> [Input material]:
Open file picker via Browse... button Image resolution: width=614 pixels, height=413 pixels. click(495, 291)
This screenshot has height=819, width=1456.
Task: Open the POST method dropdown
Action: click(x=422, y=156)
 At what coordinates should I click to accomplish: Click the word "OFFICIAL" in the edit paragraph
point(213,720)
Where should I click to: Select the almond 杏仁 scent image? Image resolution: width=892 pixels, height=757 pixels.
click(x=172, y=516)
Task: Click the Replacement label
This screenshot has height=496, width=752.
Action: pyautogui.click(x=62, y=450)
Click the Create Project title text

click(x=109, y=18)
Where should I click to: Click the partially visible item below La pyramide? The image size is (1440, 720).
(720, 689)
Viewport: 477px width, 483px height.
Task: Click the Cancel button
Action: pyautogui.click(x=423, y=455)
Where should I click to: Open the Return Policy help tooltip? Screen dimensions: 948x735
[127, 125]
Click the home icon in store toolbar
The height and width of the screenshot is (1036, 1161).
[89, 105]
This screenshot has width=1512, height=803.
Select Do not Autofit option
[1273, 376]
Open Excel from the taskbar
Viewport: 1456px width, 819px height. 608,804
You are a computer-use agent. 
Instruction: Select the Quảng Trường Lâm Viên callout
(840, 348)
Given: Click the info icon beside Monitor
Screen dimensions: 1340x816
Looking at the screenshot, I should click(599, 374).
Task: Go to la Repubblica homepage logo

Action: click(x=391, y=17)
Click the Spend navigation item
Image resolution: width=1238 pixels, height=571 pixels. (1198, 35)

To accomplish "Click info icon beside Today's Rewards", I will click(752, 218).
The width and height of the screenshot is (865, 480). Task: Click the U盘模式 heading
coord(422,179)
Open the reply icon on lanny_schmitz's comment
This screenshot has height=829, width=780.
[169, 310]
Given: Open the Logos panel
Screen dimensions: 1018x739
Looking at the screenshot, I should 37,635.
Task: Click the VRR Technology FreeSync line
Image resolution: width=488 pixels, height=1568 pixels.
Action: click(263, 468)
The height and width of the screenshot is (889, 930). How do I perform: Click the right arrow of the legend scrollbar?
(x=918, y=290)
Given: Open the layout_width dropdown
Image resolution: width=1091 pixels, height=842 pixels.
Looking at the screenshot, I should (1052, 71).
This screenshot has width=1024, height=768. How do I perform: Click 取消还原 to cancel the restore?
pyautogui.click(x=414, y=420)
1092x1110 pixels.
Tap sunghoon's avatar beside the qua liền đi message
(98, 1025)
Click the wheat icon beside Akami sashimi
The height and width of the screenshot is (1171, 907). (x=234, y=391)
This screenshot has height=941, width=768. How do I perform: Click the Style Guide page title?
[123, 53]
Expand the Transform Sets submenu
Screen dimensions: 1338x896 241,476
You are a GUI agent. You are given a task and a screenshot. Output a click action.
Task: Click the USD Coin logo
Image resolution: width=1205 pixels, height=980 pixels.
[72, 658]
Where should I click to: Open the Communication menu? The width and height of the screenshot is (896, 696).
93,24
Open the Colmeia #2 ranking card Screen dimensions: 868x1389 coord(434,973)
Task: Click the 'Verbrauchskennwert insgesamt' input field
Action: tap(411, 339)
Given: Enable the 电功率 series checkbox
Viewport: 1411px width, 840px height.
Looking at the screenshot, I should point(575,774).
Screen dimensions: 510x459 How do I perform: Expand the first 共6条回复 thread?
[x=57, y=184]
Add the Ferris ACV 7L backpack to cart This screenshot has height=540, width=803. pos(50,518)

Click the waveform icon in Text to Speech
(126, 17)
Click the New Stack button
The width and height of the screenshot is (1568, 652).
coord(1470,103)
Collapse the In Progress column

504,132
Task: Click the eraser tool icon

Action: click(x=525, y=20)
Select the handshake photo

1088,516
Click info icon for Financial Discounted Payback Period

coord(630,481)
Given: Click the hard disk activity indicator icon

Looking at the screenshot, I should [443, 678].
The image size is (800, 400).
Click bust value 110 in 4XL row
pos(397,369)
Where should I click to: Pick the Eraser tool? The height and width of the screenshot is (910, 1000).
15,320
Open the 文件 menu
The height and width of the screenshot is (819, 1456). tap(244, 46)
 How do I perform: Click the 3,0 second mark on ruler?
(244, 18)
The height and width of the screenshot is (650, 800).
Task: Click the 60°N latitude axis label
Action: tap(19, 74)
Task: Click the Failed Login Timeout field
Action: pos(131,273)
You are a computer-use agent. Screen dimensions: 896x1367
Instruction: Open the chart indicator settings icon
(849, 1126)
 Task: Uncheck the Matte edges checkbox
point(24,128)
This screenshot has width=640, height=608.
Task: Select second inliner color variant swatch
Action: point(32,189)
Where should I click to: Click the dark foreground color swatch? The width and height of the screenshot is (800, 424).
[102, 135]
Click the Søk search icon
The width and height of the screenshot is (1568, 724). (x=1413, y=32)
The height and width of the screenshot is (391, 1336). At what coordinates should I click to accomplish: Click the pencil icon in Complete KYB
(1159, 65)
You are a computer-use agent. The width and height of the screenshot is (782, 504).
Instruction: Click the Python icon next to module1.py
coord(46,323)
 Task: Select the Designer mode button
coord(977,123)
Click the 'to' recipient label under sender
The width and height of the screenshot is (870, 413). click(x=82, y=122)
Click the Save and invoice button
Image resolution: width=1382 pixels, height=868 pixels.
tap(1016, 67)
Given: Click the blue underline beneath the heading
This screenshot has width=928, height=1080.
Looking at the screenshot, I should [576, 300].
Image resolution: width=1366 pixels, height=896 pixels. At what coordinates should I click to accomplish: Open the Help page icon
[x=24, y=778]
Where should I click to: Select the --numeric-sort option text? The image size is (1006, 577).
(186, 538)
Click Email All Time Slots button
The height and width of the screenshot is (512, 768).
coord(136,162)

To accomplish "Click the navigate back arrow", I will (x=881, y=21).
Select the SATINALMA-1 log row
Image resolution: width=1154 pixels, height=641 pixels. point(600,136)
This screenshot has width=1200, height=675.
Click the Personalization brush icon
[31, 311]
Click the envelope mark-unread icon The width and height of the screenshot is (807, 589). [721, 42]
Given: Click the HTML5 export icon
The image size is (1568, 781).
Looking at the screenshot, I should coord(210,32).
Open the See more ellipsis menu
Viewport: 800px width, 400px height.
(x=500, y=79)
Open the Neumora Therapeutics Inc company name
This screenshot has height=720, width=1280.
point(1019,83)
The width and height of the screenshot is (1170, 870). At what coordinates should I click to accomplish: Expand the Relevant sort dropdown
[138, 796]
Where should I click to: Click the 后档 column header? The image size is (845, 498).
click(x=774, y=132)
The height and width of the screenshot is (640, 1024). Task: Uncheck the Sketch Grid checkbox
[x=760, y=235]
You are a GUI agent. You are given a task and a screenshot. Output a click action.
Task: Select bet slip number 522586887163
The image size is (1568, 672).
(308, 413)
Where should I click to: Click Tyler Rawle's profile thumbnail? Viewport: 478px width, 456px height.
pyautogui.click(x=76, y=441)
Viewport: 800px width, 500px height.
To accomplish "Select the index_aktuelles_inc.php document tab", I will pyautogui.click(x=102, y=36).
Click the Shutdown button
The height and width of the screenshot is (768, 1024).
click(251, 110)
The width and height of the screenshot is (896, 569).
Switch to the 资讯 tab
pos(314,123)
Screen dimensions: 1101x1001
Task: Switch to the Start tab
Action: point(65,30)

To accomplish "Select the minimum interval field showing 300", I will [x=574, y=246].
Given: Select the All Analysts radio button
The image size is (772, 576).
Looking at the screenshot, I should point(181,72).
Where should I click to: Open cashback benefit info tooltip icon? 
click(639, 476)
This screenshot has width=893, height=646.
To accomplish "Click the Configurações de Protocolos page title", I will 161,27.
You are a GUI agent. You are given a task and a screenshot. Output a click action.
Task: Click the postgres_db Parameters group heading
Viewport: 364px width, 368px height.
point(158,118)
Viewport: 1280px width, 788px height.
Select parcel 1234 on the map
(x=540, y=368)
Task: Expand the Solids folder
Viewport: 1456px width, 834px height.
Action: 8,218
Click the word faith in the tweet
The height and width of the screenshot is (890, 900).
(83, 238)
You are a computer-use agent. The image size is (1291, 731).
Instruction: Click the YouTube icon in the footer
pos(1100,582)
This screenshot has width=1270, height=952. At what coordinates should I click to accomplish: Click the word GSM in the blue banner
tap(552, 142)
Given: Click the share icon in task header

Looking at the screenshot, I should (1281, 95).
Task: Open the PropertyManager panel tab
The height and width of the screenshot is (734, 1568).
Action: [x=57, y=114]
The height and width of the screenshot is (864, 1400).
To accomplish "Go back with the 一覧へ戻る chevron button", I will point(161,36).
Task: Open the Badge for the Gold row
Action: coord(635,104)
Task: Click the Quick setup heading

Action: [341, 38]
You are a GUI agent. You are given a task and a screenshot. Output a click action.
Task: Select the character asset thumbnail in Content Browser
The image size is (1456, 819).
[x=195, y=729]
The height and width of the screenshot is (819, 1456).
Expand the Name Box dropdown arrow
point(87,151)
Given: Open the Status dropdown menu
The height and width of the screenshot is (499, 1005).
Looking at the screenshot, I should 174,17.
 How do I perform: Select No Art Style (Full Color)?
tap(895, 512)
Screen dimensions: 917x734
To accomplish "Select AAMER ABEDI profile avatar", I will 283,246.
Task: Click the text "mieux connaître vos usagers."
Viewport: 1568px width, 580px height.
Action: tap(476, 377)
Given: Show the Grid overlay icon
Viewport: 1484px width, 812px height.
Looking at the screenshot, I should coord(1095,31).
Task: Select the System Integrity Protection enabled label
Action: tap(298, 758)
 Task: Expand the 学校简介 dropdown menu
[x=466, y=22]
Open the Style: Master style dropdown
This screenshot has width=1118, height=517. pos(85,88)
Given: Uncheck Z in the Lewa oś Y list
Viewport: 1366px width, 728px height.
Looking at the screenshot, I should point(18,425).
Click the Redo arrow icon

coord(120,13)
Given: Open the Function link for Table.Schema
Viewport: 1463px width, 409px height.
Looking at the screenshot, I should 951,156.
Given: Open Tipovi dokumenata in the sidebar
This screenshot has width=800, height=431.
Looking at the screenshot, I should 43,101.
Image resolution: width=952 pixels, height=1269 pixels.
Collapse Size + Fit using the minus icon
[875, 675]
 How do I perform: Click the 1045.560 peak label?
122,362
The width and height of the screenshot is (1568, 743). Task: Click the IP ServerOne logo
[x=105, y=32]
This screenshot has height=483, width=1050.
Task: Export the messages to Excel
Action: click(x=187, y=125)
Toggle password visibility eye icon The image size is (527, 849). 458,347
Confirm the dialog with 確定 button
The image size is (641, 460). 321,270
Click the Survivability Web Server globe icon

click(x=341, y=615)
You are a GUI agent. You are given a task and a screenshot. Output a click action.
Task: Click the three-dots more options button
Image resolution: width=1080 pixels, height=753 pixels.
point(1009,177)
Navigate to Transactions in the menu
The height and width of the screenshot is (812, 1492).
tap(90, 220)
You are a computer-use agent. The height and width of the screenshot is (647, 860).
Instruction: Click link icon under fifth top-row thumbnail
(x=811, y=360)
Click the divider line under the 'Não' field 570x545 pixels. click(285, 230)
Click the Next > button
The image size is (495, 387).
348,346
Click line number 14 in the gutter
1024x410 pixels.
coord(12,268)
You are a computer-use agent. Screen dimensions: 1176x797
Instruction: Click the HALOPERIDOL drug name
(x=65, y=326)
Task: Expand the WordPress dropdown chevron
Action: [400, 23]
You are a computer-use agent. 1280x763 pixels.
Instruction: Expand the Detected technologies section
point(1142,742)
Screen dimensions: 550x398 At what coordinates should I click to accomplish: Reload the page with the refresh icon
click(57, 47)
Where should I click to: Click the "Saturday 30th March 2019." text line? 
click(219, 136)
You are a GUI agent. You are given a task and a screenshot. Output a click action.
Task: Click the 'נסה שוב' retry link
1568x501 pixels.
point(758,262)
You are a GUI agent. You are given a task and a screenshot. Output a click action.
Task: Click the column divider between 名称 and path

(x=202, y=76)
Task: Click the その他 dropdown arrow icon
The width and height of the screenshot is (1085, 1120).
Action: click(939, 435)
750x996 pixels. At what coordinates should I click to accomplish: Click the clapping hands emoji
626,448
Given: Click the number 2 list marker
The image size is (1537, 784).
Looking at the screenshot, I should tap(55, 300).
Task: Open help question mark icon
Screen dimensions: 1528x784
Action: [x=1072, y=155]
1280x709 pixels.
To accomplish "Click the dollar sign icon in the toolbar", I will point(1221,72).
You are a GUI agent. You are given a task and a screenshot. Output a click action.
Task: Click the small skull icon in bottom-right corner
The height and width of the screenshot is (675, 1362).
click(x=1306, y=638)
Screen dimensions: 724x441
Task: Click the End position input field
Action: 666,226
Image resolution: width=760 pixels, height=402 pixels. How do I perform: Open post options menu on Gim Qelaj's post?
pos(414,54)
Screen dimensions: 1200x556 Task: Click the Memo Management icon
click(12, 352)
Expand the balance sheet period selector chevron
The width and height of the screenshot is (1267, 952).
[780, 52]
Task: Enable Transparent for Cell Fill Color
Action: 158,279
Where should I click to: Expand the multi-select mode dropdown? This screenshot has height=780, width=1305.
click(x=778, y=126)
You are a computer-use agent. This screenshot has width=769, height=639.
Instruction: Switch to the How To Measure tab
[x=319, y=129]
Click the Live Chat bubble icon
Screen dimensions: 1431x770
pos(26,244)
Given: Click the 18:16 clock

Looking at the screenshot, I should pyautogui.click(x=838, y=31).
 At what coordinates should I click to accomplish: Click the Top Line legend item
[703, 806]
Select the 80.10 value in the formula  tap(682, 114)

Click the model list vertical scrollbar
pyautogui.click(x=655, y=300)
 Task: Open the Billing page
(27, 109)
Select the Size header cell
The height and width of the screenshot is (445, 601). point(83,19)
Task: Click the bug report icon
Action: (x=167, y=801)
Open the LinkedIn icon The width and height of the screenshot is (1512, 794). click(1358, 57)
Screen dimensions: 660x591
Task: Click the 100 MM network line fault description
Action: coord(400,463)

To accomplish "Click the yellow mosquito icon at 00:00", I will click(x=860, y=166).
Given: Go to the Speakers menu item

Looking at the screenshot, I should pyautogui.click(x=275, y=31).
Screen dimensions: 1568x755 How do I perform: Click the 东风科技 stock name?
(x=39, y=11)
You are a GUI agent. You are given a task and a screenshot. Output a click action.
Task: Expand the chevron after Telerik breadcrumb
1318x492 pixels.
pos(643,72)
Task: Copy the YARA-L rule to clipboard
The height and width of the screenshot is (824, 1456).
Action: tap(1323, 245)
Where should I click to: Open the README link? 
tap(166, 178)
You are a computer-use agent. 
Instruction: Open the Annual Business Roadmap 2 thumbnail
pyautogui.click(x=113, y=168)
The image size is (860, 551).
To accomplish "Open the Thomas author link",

> [Instruction]:
Please render the lines from the start of the records above through the line containing "point(213,720)", inclusive, as a Markdown table with the columns Number and Line. Omit any blank lines.

> [Answer for the task]:
| Number | Line |
|---|---|
| 1 | Open file picker via Browse... button Image resolution: width=614 pixels, height=413 pixels. click(495, 291) |
| 2 | This screenshot has height=819, width=1456. |
| 3 | Task: Open the POST method dropdown |
| 4 | Action: click(x=422, y=156) |
| 5 |  At what coordinates should I click to accomplish: Click the word "OFFICIAL" in the edit paragraph |
| 6 | point(213,720) |